Na construção da actual Sede Social foi
lançado o 1º Cunhal em Agosto de 1920 com a presença do Dr. António José de
Almeida, então Presidente da República, e que já em 1910 tinha inscrito no
Livro de Honra do clube a seguinte frase: “ Este clube é o exemplo de que a
união faz a força ”.
A partir daqui foram muitas as acções e
actividades desenvolvidas, desde ginástica, iniciação musical, bilhar,
filatelia, xadrez, ténis de mesa, conferências e debates sobre vários temas.
São inúmeras as homenagens, os galardões, as
medalhas de mérito e os louvores recebidos de diversas entidades da vida
portuense e nacional".
Fonte - portoarc.blogspot.pt;
In: Associação das Colectividades do Concelho do Porto – 1929
Carnaval em 1906 - Ed.
Alvão
Na foto acima o
clube dos Fenianos, em desfile, na Rua Santa Catarina.
Antes de ocupar, em
1934, as suas actuais instalações (projecto de 1920, de Francisco Oliveira
Ferreira), próximas da Câmara Municipal, o clube dos Fenianos Portuenses teve
antes, a sua sede, na Praça da Batalha.
O edifício ao centro
da foto acima ocupava o lugar na esquina da Rua Passos Manuel, onde mais tarde,
se instalaria o Café Palladium.
Edifício do Clube
Fenianos Portuenses e do Teatro Águia D’Ouro
Durante o governo de
ditadura do General Pimenta de Castro, em 1915, os Fenianos foram alvo de um
atentado. Em 1918, empleno governo de Sidónio Pais, sofreriam um outro.
Durante a instalação
da Monarquia do Norte, em 23 e 31 de Janeiro de 1919, a sede dos Fenianos foi
assaltada e acabaria completamente destruída.
Durante o Estado
Novo, deram-se nas suas instalações conferências com teor político e não só.
As instalações
actuais, bem ao lado da Câmara Municipal, são muito funcionais.
O edifício tem um
salão para teatro e um salão nobre polivalente, que pode ser ocupado por
exposições, para bailes, sessões solenes e também para teatro.
Possui ainda um
anfiteatro para ilusionismo.
Tem no andar
superior um outro salão apelidado de “salão de cimento”, que é o mais
grandioso. O “Flamingo” é também um salão polivalente, onde se fazem bailes e
outras atividades, que também é polivalente. Acresce a isto, o salão para o
ténis de mesa, o “pub” com bilhar de snooker e um BAR.
Festa em 1931 no
Clube dos Fenianos Portuenses – Fonte: coisasdoarco-da-velha.blogspot.pt
Sede actual do Clube
Fenianos Portuenses – Fonte: restosdecoleccao.blogspot.pt
Sociedade
Philarmonica Portuense
Foi localizada na Rua das Hortas e Rua da Fábrica e teve período de
actividade entre 1840 e 1880.
A Sociedade Filarmónica Portuense ocupou, em tempos, primeiro, um andar
no prédio da Rua das Hortas onde esteve o Café das Hortas e, mais tarde, em
1855, o edifício construído de raiz para seu uso próprio e, no qual, em 1877, se
instalaria na Rua da Fábrica o Hotel Paris.

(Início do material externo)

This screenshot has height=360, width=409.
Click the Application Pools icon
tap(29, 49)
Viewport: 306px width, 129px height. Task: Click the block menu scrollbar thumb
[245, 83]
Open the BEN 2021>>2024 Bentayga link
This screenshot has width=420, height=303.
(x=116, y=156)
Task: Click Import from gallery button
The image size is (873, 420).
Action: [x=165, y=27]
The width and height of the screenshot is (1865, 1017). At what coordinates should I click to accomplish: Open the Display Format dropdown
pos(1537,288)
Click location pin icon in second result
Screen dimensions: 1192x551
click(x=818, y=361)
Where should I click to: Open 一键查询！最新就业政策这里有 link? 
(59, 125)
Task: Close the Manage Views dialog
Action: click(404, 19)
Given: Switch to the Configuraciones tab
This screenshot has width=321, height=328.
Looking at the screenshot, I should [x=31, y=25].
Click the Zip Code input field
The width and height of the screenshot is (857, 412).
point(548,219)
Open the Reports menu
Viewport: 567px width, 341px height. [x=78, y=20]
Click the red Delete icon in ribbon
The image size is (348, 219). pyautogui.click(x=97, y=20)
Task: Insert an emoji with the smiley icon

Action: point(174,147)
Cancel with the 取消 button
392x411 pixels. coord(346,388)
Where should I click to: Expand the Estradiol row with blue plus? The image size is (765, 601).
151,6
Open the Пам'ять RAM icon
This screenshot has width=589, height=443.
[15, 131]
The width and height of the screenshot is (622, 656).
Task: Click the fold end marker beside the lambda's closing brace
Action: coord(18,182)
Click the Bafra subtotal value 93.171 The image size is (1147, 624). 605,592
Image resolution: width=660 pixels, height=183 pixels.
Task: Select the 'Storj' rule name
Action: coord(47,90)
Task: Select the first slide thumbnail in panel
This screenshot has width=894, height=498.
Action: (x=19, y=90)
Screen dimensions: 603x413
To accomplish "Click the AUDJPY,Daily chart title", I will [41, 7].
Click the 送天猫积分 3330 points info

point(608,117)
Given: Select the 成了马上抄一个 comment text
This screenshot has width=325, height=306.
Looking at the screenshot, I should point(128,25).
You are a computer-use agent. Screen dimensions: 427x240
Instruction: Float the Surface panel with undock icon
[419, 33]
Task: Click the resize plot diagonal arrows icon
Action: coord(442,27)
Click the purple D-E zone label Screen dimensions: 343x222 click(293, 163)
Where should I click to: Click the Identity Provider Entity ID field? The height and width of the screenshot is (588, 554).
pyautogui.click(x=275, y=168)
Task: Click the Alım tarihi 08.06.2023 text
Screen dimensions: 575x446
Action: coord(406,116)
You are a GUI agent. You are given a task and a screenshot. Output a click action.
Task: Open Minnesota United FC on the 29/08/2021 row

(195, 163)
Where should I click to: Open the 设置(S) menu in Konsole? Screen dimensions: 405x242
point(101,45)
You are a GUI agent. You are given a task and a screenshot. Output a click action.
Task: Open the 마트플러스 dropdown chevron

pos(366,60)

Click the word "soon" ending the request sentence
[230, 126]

Entre os múltiplos clubes e sociedades que foram sendo criados ao longo
de oitocentos, a Philarmonica Portuense depressa se destacou na cidade. Fundada
por iniciativa do músico e compositor Francisco Eduardo da Costa, a Sociedade
tinha uma escrupulosa e selectiva política de admissão de sócios. Após a morte
do fundador, em 1855, passou a ser dirigida pelo maestro italiano Carlo Dubini,
continuando a marcar a vida musical do Porto.
Em 1880, quando ocupava instalações, na Rua do Laranjal, a Philarmonica Portuense fundiu-se com o Club Portuense (que ainda
hoje se mantém em actividade) que guarda hoje, na sua sede, na Rua de Cândido
dos Reis, o riquíssimo espólio da Sociedade Filarmónica.